:: Passage shown ::
The data set, SleepStudy, was sourced by Lock5 from the authors of “Class Start Times, Sleep, and Academic Performance in College: A Path Analysis,” April 2012 and from a sample of students who underwent a series of skills tests to measure cognitive function and recorded a sleep diary over the course of a two-week period, per the provided reference paper from Lock5 (https://www.lock5stat.com/datasets3e/Lock5DataGuide3e.pdf). This data set includes 253 observations on 27 variables relating to sleep, mental health, alcohol use, and academic metrics such as GPA, class enrollment, and missed classes. The demographic data is not specified or clarified beyond what is included within the data set itself – gender and how many years enrolled in college.

Analysis

This section will contain the calculations used to determine whether or not there was statistical significance between samples. These calculations were performed with Welch 2-sample t-tests (t-test), whose outputs I’ve opted to include for easier data referencing for the reader. Within these outputs, the calculated observed difference of the estimated means of the two samples is included, as well as the calculated margin of error which was derived from inverting the relationship of the t-statistic and the Standard Error (SE), and multiplying that by the critical t-value (t*). The t* was derived from the quantile function with a significance level of .05 (α = 0.05), giving us the function: qt(1-α/2, df), where df is the degrees of freedom calculated from the Welch-Satterthwaite equation. During this analysis, the commonly accepted thresholds for t-statistic (2.5 SE’s) and degrees of freedom (DF, 30 & 100) will be used, and all confidence intervals will be a 95% confidence interval (CI) due to our α being equal to .05. Confidence interval values will be approximated to four or five significant figures as appropriate. When analyzing the calculated p-values (p expressed in scientific notation), the expressions p > α and p < α will be used or implied.

Question 1

Is there a significant difference in the average GPA between male and female college students?

:: The task ::
Reproduce word for word the part of the SleepStudy passage starting at "The data set, SleepStudy, was" and ending at "enrolled in college.".

:: Available data ::
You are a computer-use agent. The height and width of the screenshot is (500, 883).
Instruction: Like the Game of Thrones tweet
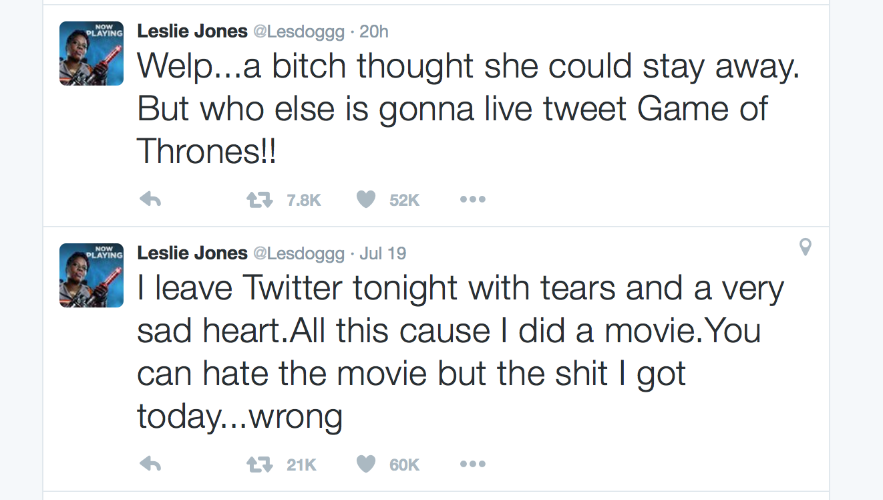tap(365, 199)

:: Exercise output ::
The data set, SleepStudy, was sourced by Lock5 from the authors of “Class Start Times, Sleep, and Academic Performance in College: A Path Analysis,” April 2012 and from a sample of students who underwent a series of skills tests to measure cognitive function and recorded a sleep diary over the course of a two-week period, per the provided reference paper from Lock5 (https://www.lock5stat.com/datasets3e/Lock5DataGuide3e.pdf). This data set includes 253 observations on 27 variables relating to sleep, mental health, alcohol use, and academic metrics such as GPA, class enrollment, and missed classes. The demographic data is not specified or clarified beyond what is included within the data set itself – gender and how many years enrolled in college.